***** Recorded information

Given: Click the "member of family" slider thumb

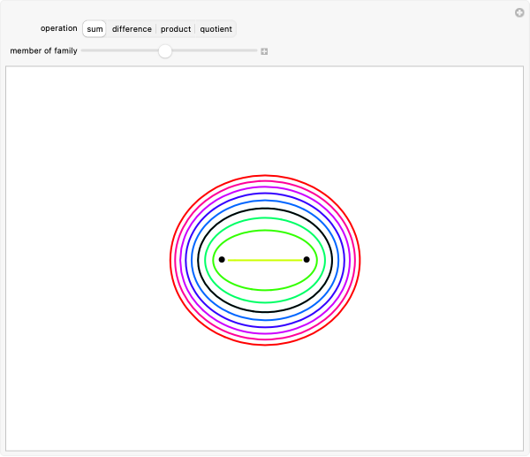Looking at the screenshot, I should (x=165, y=51).
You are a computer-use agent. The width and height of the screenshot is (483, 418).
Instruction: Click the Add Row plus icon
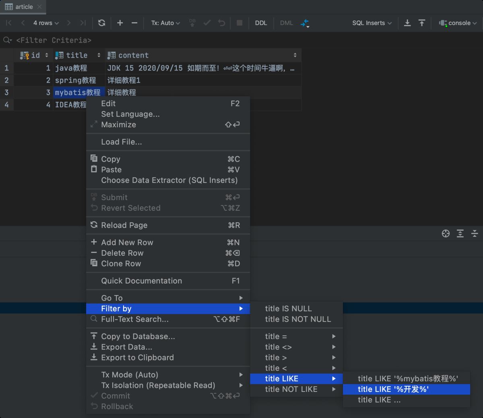(120, 23)
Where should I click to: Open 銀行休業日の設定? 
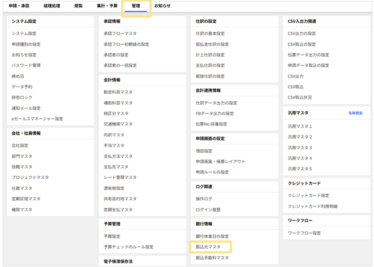(x=212, y=236)
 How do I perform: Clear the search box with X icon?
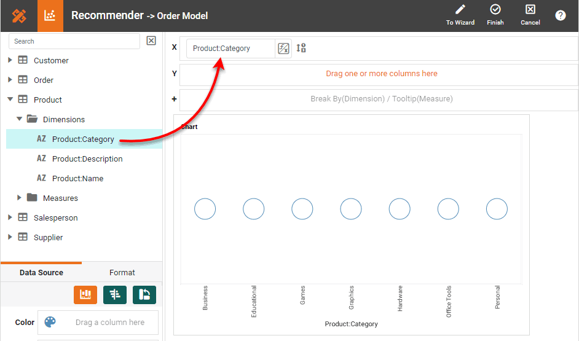point(151,41)
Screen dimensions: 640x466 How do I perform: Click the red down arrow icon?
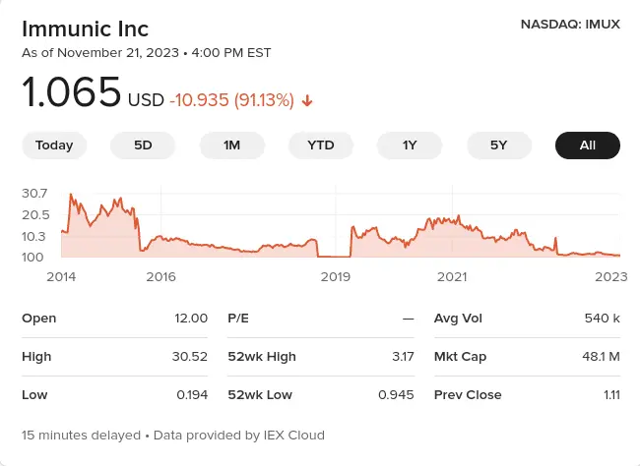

**********

- _What is being asked_: I need the lines from the line containing "Instruction: Click the Add Row plus icon" through the final line of the listing duplicated exactly, both ends included, with no pictures and nothing else.

- _Task result_:
Instruction: Click the Add Row plus icon
(120, 23)
Where should I click to: Open 銀行休業日の設定? 
(x=212, y=236)
 How do I perform: Clear the search box with X icon?
point(151,41)
Screen dimensions: 640x466 How do I perform: Click the red down arrow icon?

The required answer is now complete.